Preventing rather than punishing

Between 1993 and 2016, the number of prisoners have almost doubled across England and Wales. Although, as figures from the Ministry of Justice suggest, only in Wales around a third of those who have been convicted for offences go on to reoffend. This further supports the abolitionist argument that is looking to prevent those crimes, rather than punishment afterwards.

According to Habib from StopWatch, for achieving a crime-free society you first need to ask yourself were the crime comes from. “The way that a violent crime develops, it’s often a long time in the making,” he said, “by defunding the police more money could be pushed further upstream to organisations that might be able to change this person’s behaviour at any point.”

According to Unite, since 2012 more than 750 youth centres have closed across England and Wales. Community centres that could have had a positive impact on making more well-adjusted adults.

As the BLM Cardiff activist said: “We don’t need more police, we need more teachers, we need more artists, we need more writers. We need more people doing good, actually adding things to our society and protecting people.”

“Why are we asking ourselves questions about crime when we should look for a society that’s free of harm and try to minimise the use of force and violence as much as possible?” said Habib Kadiri, research and policy manager at StopWatch.

Even the idea of crime is something that from an abolitionist point of view needs to be reconsider. 

“We don’t deny the existence of bad things happening, but we just don’t believe the police are a solution to it. And we don’t believe prisons are a solution to it, either,” said the BLM Cardiff member, “it’s not just the idea of crime, it is the idea of a criminal, of who actually are the real criminals.”

How to get there?

“I don’t think it’s instantly possible. It’s gonna be a very long, very hard fight,” said Habib. “We need to be able to keep pressing as well in ways that are outside of the central government.

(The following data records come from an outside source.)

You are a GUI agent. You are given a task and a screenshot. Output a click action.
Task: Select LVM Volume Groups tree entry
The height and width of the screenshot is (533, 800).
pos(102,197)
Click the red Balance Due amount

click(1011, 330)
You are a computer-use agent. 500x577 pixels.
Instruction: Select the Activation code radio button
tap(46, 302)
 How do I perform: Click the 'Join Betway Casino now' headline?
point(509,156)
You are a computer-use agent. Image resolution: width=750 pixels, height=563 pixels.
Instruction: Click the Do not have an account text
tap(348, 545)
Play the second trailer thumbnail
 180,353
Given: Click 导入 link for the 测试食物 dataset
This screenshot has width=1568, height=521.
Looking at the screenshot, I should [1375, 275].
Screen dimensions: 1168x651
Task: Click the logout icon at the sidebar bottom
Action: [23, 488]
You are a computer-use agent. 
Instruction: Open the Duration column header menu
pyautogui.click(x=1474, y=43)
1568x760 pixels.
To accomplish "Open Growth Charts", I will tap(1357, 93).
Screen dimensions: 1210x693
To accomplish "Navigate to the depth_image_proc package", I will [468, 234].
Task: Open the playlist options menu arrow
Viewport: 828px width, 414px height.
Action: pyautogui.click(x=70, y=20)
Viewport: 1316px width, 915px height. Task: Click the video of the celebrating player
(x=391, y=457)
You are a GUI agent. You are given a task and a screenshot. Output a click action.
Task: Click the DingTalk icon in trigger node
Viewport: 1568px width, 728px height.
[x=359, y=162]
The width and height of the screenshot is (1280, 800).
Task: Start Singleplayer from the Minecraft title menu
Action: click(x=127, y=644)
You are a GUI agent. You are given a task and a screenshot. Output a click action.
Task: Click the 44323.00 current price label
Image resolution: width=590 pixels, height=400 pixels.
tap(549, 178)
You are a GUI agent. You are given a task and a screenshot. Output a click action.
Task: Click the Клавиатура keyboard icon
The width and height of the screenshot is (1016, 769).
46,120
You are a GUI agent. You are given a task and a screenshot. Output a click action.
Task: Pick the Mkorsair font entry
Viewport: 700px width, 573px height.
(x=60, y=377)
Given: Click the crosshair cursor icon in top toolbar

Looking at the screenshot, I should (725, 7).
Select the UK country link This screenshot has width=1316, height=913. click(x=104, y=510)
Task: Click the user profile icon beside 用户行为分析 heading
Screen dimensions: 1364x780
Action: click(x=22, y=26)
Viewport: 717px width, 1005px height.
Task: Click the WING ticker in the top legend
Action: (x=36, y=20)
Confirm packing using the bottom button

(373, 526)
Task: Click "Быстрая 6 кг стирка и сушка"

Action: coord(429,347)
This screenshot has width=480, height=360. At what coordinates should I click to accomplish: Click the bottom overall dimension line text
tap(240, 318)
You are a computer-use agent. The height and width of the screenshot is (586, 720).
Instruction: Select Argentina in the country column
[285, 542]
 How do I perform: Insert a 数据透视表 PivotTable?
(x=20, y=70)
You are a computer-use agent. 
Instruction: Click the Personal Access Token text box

“There is a whole coherent set of ideas on the agendas that are being discussed. There’s a generation of people who really buy into these ideas and really hope for change. And so, there’s good reason to see that there will be victories in the future.” 

As BLM wrote in Voice.Wales, defunding the police is only the first step rather than the conclusion.

“I think once you defund the police, the logic and the utility of the police will become irrelevant,” said one of its members. “People’s ideas change in the struggle, there they start seeing things differently. You can see the chain in people’s ideas. And I think in Cardiff, it has changed quite considerably.”